Помню мою страшную обиду на маму, объяснившую, что слово «пастернак» — название одного из сортов лука. Я счел это поношением Бориса Леонидовича, почти предательством. К тому времени Пастернака я уже полюбил. Во-первых, мне казалось, что я проник в секрет его сказочной «заколдованности». Благодаря этой молчаливой, воображаемой мной причастности к его тайне Борис Леонидович стал мне дорог. Во-вторых, из-за отсутствия возраста Пастернак сразу же выпал из категории «взрослых». Он никогда не унижал меня — мальчика — наподобие других взрослых вопросами, ответы на которые — я это прекрасно видел — были им безразличны:

— Сколько тебе лет?

Или:

— Ты уже в школе учишься?

Пастернак был первым человеком, который обращался ко мне на «вы». Как я ему за это был признателен!

И в-третьих… Борис Леонидович частенько капризничал, восхитительно и явно капризничал по мелочам: это могло касаться назначения сроков следующей встречи, выбора места за столом и прочее. И мои родители, вместо того чтобы немедленно строго осудить его за это или хотя бы пристыдить — со мной всегда поступали так, — пускались в уговоры, оборачивали все в шутку, и в конце концов все складывалось в его пользу. Это рождало у меня ребяческую надежду, что будущее моих собственных капризов не так безнадежно.

В натуре Бориса Леонидовича были черты, традиционно более подходящие женскому характеру. Он знал за собой это женоподобие, и ему оно нравилось. Берусь утверждать это потому, что Борис Леонидович охотно, громко и прилюдно страдал по поводу женских странностей своей натуры.

И это проявление в нем — тоже женское. Причем женские черты эти обличали присутствие в натуре Пастернака очень своенравной и, если хотите, коварной женщины. Бориса Леонидовича, особенно на людях, одолевала страсть нравиться, обольщать.

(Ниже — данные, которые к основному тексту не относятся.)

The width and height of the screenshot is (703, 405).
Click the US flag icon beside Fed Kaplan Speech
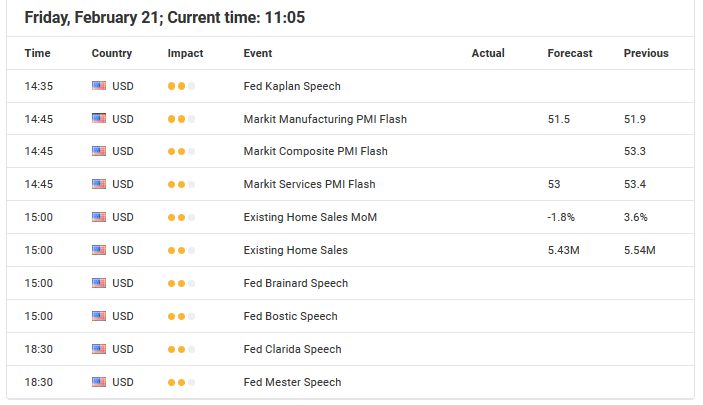point(99,86)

Предметом обольщения становился любой непосвященный, попавший в поле его зрения.

Помню одного простодушного человека, испытавшего на себе всю прелесть женского коварства Пастернака.

Сейчас уже не могу вспомнить, кто именно из друзей моих родителей попросил разрешения привести с собой в наш дом на званый ужин своего то ли знакомого, то ли дальнего родственника, приехавшего в Москву из провинции.

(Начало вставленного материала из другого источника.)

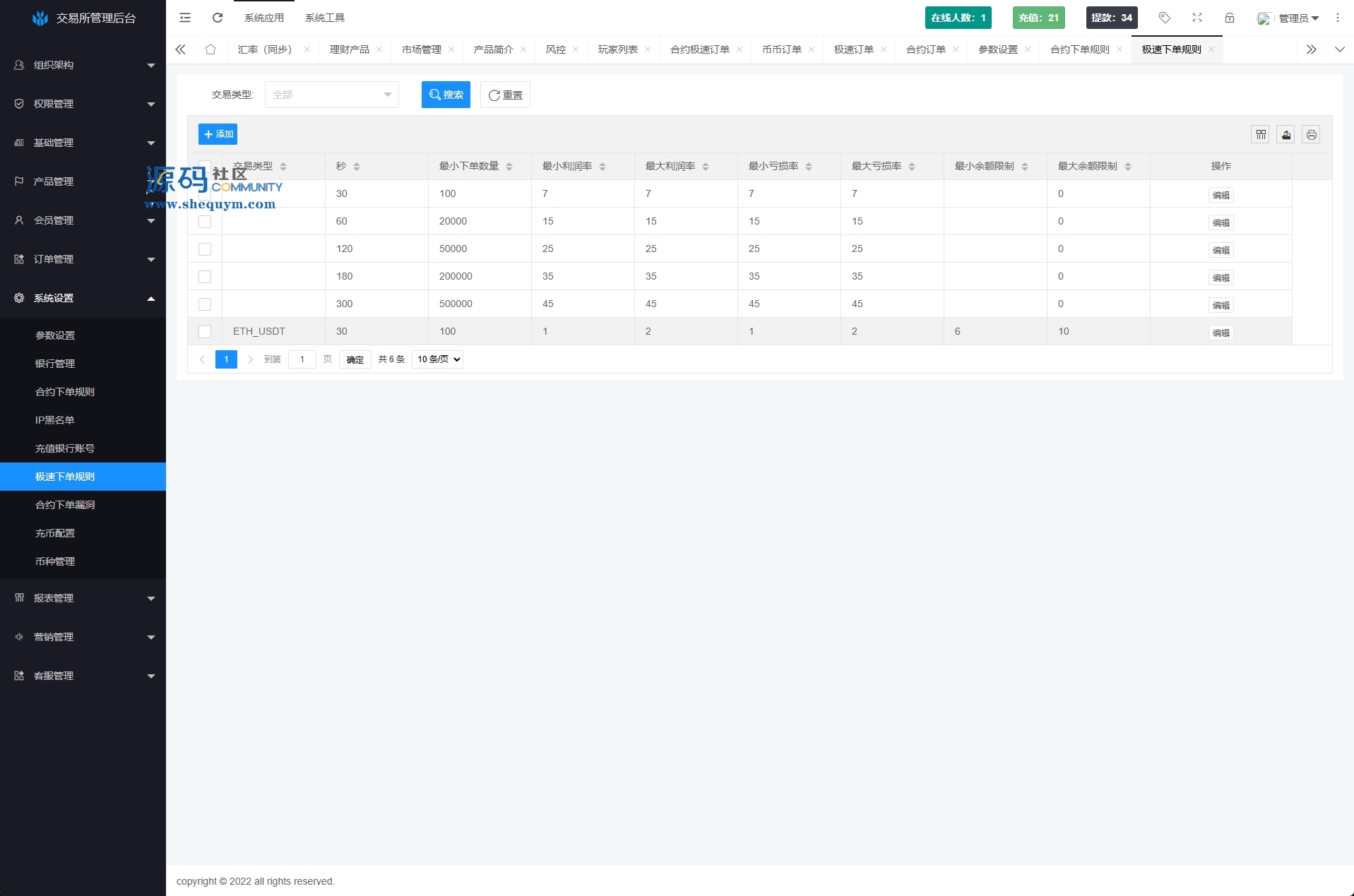Click the blue 添加 button
Viewport: 1354px width, 896px height.
tap(218, 134)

В нашем доме за праздничным столом всегда собирались близкие друзья: художник Кончаловский, кинорежиссер Довженко, писатель Вс. Иванов, хирург Очкин, редактор Чагин. Вполне возможно, что на том званом ужине был еще кто-то, а кого-то из перечисленных мною тогда не было — это не важно. И конечно, был Борис Леонидович.

Не знаю, насколько ясные представления свежий гость, скованный застенчивостью довольно молодой человек, представившийся архитектором, имел о присутствующих, но хозяин дома, прославленный артист, был ему знаком по многочисленным ролям если не в театре, то в кино. Восхищенный неожиданной близостью экранной знаменитости и радушным приемом, гость «ел» влюбленными глазами хозяина и ловил каждое его слово. Все, кроме Бориса Ливанова, гостем обозначались явно: «и другие». Такого отношения к своей персоне Борис Леонидович стерпеть не мог. Не дожидаясь, когда его попросят, как было заведено, прочесть стихи, а он сначала откажется, а потом все-таки согласится, Пастернак стал читать без всяких просьб, перекрыв своим гудящим, глуховатым баритоном застольные разговоры. Все внимание переключилось на него. Но он никого не замечал, кроме теперь смотрящего в рот поэту свежего гостя. Потом затеял с ним разговоры об архитектуре, громко восхищался суждениями гостя об этом предмете и призывал к восхищению всех присутствующих. Потом опять замечательно читал свои стихи, рассказал забавную историю о Маяковском и кончил тем, что предложил выпить за здоровье своего нового друга. При этом потребовал погасить в комнате свет, зажег каким-то одному ему известным способом коньяк в своей рюмке и стоя выпил эту пылающую синим огнем рюмку до дна.